The Labour-NZ First Government has made it quite clear that it intends to reduce New Zealand's prison population by 30 per cent over the next 15 years.

But they have been quite vague about how they will achieve this and many of their actions don't provide much hope.

Labour's approach appears to be reducing the prison population by making crime harder to punish and leaving more criminals in the community. Hence the embarrassing announcements and retractions regarding the three strikes legislation, when Justice Minister Andrew Little announced the law would be repealed and then Winston Peters told him no it wouldn't.

On Wednesday, the Government announced it would add only 600 new beds at Waikeria even though conservative estimates predict New Zealand will have 2000 more prisoners between now and 2026. As 98 per cent of the prison population has committed the most serious offences, exactly how they will pick and choose which ones to leave in the community is both baffling and concerning.


Surely the ultimate way to reduce the prison population is by reducing the rate of crime and in particular, re-offending.

The re-offending rate in New Zealand is very high. In fact, 70 per cent of prisoners re-offend within two years of being released.

If we don't want criminals running free in the community or re-offending on release, then the key is working out what can be done during prison time to increase prisoners' ability to re-integrate into society, find legitimate employment, and avoid returning to crime.

Fortunately, many in-prison programmes have had real success at helping prisoners learn the skills and habits needed to succeed outside prison.

In Budget 2017, National increased total funding to rehab interventions and reintegration services by 13.5 per cent, compared to Budget 2018 where the increase is only 6.7 per cent despite there being more prisoners now than last year.

Unfortunately, many of our in-prison programmes were cut in the process.

For example: driver licenses are a major barrier for many former prisoners. Many jobs in New Zealand require a license either to do the job or as a means to get to the job on time, so not having one reduces employment options immensely.

Sadly, the $1.5 million for the programmes Addressing Barriers to the Graduated Driver License System and This Way for Work were both cut in Budget 2018.


Issues around mental health and crime have been featured regularly in news and social media.

The rate of mental illness in prison is over three times that of the general population. Yet funding in the budget acts as if mental health issues vanished overnight, with $6.7 million for advanced mental health support services in 2017 wiped for 2018.

Methamphetamine Targeting Screening and Rehabilitation for Prisoners also received $1.07 million in 2017 and nothing in 2018.
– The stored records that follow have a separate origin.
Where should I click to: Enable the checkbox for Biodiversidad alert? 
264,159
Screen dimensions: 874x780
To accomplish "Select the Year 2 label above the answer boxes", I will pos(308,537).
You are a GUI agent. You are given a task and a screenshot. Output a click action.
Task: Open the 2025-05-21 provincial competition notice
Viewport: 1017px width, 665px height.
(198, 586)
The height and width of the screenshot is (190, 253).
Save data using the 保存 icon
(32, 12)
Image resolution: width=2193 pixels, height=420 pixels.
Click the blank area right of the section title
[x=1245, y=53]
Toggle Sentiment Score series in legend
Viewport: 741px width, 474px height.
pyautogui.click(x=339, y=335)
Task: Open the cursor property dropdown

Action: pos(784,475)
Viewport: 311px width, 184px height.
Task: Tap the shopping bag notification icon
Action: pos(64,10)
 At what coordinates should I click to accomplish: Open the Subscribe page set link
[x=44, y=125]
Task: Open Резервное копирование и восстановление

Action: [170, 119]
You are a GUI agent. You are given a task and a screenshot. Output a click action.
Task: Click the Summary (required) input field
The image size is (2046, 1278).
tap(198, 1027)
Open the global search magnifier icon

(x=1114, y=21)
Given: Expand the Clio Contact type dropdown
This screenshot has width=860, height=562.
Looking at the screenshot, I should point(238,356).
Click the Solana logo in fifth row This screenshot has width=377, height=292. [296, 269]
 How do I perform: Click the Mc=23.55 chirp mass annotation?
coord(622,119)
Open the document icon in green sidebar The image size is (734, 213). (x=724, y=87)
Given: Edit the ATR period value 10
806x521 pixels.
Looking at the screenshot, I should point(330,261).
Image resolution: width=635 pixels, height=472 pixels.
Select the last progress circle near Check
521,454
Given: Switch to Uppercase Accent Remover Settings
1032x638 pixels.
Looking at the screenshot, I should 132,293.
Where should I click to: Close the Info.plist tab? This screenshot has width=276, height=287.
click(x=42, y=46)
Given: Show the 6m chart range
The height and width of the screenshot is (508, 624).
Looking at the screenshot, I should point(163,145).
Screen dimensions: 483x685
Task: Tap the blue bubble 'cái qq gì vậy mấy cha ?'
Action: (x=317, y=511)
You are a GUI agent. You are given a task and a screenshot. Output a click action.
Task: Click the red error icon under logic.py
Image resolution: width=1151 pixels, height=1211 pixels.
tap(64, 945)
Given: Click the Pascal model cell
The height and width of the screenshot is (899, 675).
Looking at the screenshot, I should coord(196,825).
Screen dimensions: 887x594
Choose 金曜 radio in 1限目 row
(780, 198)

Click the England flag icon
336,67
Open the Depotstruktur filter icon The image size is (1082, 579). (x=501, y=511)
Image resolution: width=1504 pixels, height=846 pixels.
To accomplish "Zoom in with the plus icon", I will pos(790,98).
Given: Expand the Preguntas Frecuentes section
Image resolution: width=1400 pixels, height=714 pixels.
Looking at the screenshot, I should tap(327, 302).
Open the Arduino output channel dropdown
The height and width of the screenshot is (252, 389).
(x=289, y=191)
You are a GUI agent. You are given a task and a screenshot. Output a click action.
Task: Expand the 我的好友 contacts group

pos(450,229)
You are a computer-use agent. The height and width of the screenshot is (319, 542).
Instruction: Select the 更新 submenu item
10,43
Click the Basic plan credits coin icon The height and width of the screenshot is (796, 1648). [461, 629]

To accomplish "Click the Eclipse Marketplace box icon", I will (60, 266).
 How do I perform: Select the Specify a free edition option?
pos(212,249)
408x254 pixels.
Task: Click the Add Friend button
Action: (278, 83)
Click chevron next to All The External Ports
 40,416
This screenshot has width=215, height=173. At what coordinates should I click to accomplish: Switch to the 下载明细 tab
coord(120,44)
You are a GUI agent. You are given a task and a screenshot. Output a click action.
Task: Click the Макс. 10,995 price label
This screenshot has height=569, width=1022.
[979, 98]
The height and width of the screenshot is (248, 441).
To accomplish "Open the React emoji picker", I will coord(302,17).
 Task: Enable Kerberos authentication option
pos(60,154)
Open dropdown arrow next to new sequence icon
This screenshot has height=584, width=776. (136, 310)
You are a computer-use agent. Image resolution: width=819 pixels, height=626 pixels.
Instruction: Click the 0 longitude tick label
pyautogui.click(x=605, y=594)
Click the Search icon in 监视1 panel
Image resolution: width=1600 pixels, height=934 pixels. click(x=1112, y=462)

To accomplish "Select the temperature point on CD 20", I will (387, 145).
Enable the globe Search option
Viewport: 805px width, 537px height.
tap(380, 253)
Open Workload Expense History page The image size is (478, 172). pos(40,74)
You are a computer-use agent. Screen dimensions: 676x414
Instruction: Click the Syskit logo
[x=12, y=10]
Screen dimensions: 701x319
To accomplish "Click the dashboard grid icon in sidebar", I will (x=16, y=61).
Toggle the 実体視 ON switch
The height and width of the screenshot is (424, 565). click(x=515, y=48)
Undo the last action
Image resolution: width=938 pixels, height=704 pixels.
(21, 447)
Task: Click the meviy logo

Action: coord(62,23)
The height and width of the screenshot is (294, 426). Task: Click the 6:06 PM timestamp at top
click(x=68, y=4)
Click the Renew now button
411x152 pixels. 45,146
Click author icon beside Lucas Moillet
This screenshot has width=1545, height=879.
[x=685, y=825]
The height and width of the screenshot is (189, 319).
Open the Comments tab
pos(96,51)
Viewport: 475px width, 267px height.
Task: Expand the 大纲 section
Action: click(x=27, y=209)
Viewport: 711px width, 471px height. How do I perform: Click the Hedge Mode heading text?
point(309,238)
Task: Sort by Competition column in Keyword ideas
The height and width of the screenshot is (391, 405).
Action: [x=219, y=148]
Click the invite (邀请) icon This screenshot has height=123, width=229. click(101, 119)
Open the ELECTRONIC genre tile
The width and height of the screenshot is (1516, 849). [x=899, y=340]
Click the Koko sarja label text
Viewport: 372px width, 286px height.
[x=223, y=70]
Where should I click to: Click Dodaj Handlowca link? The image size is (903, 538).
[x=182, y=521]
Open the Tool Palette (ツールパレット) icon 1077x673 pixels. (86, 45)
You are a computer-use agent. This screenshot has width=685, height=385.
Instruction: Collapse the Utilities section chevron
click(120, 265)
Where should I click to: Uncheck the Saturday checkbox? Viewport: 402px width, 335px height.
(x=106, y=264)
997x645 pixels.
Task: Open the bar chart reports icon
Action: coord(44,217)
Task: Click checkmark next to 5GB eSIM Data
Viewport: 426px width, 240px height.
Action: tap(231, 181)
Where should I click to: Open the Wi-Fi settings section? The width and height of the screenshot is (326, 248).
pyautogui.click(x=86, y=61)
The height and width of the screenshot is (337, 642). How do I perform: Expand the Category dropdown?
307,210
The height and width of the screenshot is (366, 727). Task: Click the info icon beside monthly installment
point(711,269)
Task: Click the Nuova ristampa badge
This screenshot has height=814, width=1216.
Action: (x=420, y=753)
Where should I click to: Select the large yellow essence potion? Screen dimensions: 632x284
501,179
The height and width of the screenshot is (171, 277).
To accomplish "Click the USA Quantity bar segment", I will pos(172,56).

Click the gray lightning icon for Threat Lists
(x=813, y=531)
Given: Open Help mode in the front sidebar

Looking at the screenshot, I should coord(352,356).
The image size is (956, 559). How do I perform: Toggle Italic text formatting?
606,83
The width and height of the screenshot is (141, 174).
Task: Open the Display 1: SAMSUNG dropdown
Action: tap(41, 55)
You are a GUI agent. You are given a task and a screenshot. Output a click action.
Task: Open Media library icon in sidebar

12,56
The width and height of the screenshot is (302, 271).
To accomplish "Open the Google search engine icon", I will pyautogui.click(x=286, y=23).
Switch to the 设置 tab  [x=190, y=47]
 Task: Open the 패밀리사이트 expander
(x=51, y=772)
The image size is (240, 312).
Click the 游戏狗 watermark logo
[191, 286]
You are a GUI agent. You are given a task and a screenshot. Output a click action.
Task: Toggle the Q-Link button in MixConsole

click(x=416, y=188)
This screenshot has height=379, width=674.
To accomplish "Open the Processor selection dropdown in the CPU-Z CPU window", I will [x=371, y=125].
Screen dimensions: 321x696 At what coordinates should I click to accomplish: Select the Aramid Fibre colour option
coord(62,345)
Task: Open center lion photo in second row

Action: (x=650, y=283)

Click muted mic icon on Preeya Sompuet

P addicts often resort to crime to fund their habits and makes them far more likely to return to prison.

Without addressing these issues, the Government is setting these people up to fail and making communities more dangerous.

The Government's attempts to reduce the prison population at all costs are unfair on communities and they're unfair on prisoners.

It is hard to understand how it can find billions for free tertiary education and diplomats but cuts important funding to help reduce re-offending and make us safer.